» WHAT IS EXPECTED: Put every line of the entries, starting at the line that has "942x464 pixels." and stopping after the last line, into a Markdown table with the columns Row and Line, leaving out blank lines.

(Entries on locating words and elements)
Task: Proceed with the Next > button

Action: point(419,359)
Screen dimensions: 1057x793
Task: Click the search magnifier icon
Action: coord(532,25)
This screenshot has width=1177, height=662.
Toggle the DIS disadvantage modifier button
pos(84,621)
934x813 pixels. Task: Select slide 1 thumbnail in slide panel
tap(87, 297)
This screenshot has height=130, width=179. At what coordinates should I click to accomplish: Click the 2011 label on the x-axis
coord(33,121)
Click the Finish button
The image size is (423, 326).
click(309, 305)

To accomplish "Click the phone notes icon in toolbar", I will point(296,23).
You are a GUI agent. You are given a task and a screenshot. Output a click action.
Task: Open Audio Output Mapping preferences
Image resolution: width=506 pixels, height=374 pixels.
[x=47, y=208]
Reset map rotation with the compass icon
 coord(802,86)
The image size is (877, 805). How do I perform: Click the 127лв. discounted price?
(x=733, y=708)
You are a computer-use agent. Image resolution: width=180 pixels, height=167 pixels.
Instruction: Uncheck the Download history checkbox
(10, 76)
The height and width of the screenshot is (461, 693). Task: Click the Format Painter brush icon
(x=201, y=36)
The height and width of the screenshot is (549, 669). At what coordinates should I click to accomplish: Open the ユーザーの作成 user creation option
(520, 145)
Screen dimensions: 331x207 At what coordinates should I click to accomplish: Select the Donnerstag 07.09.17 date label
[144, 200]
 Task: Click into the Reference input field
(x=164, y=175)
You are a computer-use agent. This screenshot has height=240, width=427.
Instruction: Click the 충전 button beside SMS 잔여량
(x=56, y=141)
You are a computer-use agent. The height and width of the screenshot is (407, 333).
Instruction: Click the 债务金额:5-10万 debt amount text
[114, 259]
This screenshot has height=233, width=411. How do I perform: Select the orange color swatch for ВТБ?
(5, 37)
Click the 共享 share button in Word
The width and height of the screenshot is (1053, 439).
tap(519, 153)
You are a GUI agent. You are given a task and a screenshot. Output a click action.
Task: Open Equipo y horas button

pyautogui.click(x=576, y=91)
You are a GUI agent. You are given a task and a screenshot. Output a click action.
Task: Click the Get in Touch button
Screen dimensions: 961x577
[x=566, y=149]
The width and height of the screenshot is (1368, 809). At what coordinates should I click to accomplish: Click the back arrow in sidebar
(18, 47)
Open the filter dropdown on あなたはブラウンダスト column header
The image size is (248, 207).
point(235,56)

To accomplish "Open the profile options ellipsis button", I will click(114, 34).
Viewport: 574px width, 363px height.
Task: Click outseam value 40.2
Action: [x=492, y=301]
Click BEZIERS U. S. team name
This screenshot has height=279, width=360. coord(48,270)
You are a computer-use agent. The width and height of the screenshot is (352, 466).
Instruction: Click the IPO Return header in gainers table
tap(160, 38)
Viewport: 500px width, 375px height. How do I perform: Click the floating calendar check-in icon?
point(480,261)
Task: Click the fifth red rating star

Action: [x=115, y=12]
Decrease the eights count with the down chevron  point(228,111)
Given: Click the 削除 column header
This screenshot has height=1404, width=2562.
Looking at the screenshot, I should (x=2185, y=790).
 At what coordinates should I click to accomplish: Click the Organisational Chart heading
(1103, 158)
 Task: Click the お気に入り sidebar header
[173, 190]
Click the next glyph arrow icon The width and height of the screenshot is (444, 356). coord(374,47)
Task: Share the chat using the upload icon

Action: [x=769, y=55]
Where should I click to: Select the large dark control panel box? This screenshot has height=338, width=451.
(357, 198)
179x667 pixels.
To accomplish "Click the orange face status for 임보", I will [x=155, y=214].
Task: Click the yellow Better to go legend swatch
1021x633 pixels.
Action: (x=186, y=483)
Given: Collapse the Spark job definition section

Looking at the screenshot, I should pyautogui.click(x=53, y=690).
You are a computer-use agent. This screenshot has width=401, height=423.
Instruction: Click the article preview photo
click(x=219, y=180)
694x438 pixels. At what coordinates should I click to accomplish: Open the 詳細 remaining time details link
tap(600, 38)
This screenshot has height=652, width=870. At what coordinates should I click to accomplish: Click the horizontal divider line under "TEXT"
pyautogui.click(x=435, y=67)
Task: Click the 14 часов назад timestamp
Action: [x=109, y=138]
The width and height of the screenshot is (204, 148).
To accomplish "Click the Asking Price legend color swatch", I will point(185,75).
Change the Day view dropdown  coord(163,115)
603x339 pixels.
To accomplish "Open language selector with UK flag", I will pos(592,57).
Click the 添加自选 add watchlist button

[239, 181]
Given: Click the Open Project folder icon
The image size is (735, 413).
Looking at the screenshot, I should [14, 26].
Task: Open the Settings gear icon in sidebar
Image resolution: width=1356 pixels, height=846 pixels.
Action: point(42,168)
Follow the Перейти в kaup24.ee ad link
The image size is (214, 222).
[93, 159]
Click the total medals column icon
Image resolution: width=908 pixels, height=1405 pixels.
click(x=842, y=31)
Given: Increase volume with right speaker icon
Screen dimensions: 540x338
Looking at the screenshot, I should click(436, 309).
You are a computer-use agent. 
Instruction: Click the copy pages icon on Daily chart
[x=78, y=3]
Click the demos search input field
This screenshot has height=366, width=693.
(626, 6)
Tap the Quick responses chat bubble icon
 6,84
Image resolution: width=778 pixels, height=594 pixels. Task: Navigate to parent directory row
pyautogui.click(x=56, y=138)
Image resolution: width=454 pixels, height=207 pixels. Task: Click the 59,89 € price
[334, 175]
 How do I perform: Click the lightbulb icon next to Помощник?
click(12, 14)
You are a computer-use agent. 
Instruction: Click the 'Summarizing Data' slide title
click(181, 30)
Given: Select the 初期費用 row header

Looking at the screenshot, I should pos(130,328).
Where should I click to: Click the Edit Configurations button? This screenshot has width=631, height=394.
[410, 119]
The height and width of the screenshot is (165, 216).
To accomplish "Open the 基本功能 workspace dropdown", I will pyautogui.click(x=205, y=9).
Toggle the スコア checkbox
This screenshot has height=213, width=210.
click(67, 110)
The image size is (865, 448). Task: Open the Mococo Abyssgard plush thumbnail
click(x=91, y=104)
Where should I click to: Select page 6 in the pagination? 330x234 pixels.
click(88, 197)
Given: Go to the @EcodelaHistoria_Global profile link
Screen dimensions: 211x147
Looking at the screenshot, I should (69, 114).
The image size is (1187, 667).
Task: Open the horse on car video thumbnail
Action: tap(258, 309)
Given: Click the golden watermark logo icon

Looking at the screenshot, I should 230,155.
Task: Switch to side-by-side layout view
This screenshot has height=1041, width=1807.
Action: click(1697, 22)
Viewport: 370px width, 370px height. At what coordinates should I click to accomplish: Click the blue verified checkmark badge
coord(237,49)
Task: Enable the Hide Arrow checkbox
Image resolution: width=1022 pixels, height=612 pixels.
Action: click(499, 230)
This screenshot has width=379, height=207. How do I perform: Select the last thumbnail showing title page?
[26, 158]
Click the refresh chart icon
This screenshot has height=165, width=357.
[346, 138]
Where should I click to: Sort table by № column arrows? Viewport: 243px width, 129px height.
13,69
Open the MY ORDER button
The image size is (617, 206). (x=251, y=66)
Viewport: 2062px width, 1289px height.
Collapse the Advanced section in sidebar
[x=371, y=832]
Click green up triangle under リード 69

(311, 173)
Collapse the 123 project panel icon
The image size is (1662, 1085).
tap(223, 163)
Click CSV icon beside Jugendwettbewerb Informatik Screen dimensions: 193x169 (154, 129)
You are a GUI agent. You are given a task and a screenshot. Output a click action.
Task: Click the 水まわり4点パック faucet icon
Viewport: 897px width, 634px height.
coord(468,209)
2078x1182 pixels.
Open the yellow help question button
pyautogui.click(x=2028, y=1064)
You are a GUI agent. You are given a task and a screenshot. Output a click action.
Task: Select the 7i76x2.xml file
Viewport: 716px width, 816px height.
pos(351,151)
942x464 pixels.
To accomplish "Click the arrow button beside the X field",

» TASK OUTPUT:
| Row | Line |
|---|---|
| 1 | 942x464 pixels. |
| 2 | To accomplish "Click the arrow button beside the X field", |